{¶ 1} Defendant-appellant, Mario Harris, appeals the orders in two criminal cases that deny his motions for sentencing. Appellant argues that because the trial court failed to impose the driver’s license suspension and fine mandated by statute for drug-trafficking convictions, his sentences are void and he must be resentenced. Because this appeal challenges the denial of appellant’s motions for sentencing filed in two separate criminal cases, we will address each ease separately.
Case No. CR-510551
{¶ 2} In case No. CR-510551, appellant was charged in a three-count indictment for drug possession in violation of R.C. 2925.11(A), drug trafficking in violation of R.C. 2925.03(A)(2), and possession of criminal tools in violation of R.C. 2923.24(A).1 Each count included a forfeiture specification for a vehicle used in the commission of the offense. On May 27, 2008, appellant entered a guilty plea to the trafficking offense with the forfeiture specification. The remaining counts were nolled.
{¶ 3} In the judgment entry dated May 27, 2008, the trial court imposed a prison term of six months, to be served consecutively to the sentence in case No. CR-506498, and ordered forfeiture of the vehicle. However, the trial court neglected to suspend appellant’s driver’s license. Pursuant to statute, appellant’s fifth-degree felony-trafficking conviction carries with it a mandatory driver’s license suspension of between six months and five years. R.C. 2925.03(G). When a sentence fails to impose a mandated term such as a driver’s license suspension, that sentence is void. State v. Donahue, 8th Dist. No. 89111, 2007-Ohio-6825, 2007 WL 4442669, at ¶ 22. When a sentence is void because it does not contain a statutorily mandated term, the proper remedy is to resentence the defendant. Id., citing State v.
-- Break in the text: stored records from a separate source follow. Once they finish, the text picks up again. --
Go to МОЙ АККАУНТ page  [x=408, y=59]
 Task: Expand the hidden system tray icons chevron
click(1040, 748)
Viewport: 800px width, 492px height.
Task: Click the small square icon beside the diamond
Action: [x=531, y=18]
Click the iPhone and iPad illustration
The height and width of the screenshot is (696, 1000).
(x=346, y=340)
Beasley (1984), 14 Ohio St.3d 74, 14 OBR 511, 471 N.E.2d 774. Therefore, we reverse the judgment in case No. CR-510551 and remand for resentencing.
*419{¶ 4} In ease No. CR-506498, the grand jury indicted appellant on multiple counts, including drug trafficking, drug possession, possession of criminal tools, and having a weapon while under disability. The trafficking offenses included a schoolyard specification, a one-year firearm specification, and a forfeiture specification for cash, cell phones, and a Smith & Wesson revolver. The weapons-under-disability offense included a forfeiture specification for the revolver.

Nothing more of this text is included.